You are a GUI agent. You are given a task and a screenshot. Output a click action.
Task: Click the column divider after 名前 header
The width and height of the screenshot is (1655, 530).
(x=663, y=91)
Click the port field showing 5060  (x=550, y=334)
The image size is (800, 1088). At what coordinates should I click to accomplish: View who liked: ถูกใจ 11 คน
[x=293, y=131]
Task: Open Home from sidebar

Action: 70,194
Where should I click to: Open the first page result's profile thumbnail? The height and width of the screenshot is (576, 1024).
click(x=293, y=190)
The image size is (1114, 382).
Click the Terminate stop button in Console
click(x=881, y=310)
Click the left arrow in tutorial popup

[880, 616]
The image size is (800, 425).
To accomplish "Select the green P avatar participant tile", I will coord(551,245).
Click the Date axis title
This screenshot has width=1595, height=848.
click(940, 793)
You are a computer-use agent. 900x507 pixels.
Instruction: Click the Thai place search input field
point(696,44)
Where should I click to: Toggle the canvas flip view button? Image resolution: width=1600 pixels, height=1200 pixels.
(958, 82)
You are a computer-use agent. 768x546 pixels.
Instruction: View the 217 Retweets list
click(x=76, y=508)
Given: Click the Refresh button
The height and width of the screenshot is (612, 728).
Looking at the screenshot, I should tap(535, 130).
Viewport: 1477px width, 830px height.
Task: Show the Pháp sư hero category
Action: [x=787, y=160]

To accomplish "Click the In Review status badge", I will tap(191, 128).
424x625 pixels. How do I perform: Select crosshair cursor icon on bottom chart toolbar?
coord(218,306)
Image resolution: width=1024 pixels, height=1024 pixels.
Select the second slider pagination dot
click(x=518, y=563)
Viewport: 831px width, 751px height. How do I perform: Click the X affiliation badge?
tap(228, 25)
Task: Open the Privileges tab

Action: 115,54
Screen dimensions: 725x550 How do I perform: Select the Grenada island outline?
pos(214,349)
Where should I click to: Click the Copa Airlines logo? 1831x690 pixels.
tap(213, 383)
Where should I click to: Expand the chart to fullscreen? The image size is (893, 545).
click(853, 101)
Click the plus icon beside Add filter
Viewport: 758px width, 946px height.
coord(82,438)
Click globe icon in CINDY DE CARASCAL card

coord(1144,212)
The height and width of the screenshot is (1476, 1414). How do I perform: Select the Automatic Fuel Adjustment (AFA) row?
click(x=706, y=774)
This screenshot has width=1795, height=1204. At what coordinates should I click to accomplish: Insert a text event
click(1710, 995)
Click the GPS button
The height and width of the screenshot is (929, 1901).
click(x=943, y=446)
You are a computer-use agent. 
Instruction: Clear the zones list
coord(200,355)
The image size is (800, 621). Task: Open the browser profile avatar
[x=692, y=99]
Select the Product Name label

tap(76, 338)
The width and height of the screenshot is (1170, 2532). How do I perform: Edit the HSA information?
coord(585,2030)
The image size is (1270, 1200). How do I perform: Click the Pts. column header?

→ **The task**: Using the material above, gather every line that includes "column".

→ **Response to this exercise**:
Task: Click the column divider after 名前 header
The image size is (1270, 1200). How do I perform: Click the Pts. column header?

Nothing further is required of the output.